Lawyers who represent seriously injured individuals are cautiously hopeful that the new government will return to the older definition, he says.
What the government has done so far is great, but the budget didn’t go far enough,” McLeish notes.
McLeish also tells Law Times this harsher definition has impacted the way personal injury lawyers approach cases, where the injured individual might be found to be catastrophically impaired, but this is by no means a certainty.
‘Have to fight’
“If an insurance company is saying to an injured person, ‘No, you are not catastrophically impaired,’ and there is a reasonable probability that the injured person will be considered catastrophically impaired, the lawyer will have to fight hard to establish the client meets that criteria for catastrophic impairment and hence be eligible for the $1 million in medical and rehabilitation benefits,” McLeish says.

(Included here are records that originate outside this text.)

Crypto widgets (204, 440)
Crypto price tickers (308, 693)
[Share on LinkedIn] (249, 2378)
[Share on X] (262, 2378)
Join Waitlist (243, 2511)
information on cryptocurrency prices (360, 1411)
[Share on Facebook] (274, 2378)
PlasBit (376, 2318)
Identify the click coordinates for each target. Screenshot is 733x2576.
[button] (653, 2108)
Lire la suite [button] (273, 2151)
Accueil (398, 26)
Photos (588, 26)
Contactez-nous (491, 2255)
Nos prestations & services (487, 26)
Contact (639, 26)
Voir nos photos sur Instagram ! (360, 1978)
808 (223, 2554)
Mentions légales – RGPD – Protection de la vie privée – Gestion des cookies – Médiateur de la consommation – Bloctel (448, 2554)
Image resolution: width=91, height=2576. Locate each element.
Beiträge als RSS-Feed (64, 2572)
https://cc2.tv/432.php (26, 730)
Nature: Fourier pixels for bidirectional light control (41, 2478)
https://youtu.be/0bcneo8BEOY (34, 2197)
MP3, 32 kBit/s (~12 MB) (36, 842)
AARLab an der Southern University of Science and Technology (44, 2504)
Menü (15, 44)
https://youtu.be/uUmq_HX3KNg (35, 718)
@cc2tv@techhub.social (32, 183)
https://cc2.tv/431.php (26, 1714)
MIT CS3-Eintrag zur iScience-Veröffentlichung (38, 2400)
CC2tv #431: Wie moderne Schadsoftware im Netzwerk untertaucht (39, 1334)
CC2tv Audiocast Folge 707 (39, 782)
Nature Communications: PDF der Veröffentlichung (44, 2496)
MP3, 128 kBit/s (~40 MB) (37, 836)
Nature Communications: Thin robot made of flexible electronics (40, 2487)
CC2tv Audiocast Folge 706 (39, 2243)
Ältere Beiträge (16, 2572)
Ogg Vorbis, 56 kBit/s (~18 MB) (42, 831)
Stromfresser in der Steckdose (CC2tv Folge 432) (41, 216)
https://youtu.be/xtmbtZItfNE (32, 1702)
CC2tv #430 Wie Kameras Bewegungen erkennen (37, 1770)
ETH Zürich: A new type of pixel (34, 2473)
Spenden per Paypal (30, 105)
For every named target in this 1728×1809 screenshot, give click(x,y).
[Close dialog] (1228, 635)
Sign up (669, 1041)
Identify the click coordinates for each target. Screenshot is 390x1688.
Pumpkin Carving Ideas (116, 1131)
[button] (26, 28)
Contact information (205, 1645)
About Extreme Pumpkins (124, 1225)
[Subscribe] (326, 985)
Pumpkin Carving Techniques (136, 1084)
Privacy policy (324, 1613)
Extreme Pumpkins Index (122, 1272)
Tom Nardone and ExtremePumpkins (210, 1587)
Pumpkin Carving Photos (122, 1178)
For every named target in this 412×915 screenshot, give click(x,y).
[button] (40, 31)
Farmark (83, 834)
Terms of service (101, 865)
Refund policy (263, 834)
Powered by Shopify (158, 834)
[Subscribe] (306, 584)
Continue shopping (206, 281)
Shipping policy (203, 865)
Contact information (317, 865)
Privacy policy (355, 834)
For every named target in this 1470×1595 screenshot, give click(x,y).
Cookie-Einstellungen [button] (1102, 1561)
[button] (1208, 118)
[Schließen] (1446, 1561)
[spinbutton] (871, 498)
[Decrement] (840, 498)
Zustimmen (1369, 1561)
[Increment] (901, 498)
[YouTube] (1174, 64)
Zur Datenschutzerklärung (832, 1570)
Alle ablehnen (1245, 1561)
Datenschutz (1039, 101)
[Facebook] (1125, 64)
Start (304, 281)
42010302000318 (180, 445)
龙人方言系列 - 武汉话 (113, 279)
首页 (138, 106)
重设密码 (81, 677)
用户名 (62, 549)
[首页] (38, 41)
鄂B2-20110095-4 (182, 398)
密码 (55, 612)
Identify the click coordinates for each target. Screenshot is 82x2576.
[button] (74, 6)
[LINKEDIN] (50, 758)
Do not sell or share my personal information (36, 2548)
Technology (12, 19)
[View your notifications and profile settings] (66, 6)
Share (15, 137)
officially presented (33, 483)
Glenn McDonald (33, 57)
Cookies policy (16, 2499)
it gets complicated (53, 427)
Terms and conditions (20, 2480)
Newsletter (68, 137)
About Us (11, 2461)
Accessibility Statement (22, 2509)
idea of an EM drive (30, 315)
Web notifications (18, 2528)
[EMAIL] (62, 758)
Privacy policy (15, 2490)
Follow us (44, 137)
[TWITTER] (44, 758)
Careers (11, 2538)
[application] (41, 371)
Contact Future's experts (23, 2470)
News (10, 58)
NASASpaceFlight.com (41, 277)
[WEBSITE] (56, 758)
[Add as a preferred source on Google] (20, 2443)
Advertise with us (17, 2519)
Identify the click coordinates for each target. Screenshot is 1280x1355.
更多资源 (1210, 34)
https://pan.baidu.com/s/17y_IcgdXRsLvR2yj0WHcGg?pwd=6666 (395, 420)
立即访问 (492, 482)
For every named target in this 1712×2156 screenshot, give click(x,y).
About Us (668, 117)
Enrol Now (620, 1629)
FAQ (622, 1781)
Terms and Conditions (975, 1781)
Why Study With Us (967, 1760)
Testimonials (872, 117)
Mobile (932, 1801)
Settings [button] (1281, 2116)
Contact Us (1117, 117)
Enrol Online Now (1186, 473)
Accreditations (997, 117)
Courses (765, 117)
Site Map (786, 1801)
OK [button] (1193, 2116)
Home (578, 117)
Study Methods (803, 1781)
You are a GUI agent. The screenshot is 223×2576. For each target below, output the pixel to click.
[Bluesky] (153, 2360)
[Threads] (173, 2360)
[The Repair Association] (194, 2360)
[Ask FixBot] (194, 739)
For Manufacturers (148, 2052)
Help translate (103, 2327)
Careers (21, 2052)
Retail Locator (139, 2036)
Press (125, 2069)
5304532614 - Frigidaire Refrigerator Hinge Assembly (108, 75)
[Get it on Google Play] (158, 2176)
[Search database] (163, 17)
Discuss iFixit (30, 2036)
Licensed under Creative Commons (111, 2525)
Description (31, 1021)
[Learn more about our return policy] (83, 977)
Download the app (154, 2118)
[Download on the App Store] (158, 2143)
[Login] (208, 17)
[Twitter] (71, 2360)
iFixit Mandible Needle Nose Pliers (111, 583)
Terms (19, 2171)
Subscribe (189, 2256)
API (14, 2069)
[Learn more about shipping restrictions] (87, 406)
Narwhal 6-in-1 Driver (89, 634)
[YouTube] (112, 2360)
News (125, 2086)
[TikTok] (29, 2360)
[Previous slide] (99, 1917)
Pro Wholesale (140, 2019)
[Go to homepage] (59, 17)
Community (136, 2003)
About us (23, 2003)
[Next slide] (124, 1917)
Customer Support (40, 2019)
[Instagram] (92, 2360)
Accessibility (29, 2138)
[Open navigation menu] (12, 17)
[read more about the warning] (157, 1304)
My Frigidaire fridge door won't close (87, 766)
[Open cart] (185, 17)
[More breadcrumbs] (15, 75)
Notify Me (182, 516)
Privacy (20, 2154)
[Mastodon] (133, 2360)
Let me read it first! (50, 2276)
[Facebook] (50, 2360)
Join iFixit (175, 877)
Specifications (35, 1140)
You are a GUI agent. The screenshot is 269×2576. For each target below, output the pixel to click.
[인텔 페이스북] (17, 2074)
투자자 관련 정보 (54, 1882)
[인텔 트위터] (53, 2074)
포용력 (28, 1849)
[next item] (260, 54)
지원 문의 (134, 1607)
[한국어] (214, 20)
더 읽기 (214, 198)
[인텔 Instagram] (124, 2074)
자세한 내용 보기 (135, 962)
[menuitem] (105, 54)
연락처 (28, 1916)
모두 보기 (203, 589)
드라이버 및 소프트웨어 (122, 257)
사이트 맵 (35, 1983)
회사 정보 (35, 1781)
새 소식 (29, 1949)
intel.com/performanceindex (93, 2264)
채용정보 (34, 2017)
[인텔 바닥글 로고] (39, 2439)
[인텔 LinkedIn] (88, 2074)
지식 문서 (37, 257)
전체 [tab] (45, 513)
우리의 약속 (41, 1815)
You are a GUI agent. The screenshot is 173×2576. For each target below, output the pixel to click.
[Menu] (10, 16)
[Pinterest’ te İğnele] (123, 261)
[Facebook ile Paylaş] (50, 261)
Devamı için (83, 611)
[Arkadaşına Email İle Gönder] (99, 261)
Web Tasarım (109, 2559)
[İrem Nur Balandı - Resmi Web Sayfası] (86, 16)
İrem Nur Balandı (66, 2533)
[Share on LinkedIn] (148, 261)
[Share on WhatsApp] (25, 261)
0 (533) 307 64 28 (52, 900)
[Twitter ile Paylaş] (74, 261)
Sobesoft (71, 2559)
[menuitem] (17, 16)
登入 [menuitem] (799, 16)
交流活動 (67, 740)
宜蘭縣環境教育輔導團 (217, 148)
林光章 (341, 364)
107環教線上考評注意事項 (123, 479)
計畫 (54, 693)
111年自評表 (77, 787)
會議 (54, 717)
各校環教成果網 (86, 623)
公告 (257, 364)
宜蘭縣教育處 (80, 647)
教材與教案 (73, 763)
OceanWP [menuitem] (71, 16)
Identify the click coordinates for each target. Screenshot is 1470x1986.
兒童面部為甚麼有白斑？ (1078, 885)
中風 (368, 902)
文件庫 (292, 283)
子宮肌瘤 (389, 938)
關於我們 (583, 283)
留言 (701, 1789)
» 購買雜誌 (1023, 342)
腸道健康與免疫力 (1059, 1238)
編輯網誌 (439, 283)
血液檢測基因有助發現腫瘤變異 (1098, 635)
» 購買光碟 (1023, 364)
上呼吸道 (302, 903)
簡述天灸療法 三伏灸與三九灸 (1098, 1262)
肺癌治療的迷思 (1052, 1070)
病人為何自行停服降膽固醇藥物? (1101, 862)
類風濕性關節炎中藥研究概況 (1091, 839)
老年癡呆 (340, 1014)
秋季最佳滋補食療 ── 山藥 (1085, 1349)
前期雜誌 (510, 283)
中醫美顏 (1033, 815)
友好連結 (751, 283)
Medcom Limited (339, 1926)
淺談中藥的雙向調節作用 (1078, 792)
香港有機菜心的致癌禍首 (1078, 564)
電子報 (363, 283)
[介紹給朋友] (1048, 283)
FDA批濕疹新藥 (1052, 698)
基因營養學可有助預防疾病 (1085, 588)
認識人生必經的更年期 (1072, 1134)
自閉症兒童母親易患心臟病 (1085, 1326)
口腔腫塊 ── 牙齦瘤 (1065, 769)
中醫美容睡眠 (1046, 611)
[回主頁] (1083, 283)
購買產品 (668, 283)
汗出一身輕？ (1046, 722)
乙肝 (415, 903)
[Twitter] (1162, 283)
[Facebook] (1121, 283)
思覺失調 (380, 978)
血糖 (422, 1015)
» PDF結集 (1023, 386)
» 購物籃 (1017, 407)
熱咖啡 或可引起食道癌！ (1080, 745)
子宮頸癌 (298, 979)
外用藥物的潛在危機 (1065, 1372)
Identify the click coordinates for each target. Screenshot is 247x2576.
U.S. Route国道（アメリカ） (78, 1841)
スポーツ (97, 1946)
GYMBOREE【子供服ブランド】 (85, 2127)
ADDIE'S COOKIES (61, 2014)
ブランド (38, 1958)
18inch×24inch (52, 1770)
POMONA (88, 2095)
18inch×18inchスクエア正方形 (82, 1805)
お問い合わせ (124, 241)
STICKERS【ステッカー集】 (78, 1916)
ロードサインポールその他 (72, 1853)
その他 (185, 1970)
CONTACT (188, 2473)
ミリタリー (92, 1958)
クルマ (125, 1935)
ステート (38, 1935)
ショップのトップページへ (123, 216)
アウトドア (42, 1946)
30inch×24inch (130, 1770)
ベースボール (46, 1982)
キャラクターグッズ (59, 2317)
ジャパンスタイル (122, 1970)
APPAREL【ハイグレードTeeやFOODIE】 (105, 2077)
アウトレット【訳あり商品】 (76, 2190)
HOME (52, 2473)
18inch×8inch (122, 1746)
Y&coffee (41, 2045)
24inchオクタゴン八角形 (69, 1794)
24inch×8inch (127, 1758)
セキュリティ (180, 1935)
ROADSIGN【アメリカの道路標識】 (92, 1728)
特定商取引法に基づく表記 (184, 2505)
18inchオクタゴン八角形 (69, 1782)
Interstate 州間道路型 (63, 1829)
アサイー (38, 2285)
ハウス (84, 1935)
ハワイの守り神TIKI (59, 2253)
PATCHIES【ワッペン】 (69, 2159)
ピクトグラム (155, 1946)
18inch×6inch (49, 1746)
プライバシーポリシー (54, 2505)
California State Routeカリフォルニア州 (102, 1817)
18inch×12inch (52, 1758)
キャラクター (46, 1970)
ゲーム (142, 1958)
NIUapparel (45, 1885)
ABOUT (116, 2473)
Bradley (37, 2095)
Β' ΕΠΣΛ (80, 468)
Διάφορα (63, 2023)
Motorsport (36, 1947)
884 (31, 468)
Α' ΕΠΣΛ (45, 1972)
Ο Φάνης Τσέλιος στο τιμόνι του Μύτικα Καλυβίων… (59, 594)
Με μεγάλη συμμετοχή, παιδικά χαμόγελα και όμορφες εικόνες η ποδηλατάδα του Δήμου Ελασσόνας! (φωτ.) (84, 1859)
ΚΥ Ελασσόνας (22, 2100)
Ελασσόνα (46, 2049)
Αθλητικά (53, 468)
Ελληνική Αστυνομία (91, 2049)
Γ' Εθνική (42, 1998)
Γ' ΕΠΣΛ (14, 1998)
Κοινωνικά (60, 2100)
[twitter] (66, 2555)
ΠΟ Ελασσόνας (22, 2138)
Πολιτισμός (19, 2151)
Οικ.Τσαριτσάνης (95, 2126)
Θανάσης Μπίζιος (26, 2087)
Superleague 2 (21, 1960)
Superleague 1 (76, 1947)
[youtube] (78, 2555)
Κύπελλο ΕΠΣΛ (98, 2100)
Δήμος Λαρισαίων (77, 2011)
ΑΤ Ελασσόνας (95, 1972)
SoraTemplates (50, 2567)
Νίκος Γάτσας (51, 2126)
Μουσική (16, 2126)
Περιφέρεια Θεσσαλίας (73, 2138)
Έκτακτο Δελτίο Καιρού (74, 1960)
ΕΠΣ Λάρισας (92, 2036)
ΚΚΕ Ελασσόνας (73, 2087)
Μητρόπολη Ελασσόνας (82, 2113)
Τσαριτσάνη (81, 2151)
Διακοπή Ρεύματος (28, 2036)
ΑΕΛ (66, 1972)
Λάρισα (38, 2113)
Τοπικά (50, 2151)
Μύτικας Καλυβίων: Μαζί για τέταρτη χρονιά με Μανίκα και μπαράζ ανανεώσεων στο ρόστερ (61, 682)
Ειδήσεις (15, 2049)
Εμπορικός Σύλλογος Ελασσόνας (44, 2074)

“Sometimes it requires a lawyer to spend up to $20,000 of his or her own money on medical and psychological reports to try and prove the person is catastrophically impaired. If the lawyer loses on the issue, the money is not recoverable. Worse, the client is left without any means to obtain needed treatment,” he says.
The budget also indicated the government would “work with the Law Society of Ontario to make contingency fee agreements more transparent for injured claimants who choose to hire a lawyer,” Law Times reports.
“Most lawyers representing injured people don’t charge by the hour. They charge a contingency fee — a percentage of the final settlement. And the existing legislation with respect to how lawyers can charge contingency fees today is very flawed and unworkable,” says McLeish. “To the extent that the provincial government, working with the law society, can come up with a standardized contingency fee agreement, that would be very good,” he says.
“The system needs a major overhaul from the carnage caused by the previous Liberal government. Increasing the med-rehab limit is a good first step, but there is a long way to go,” McLeish adds.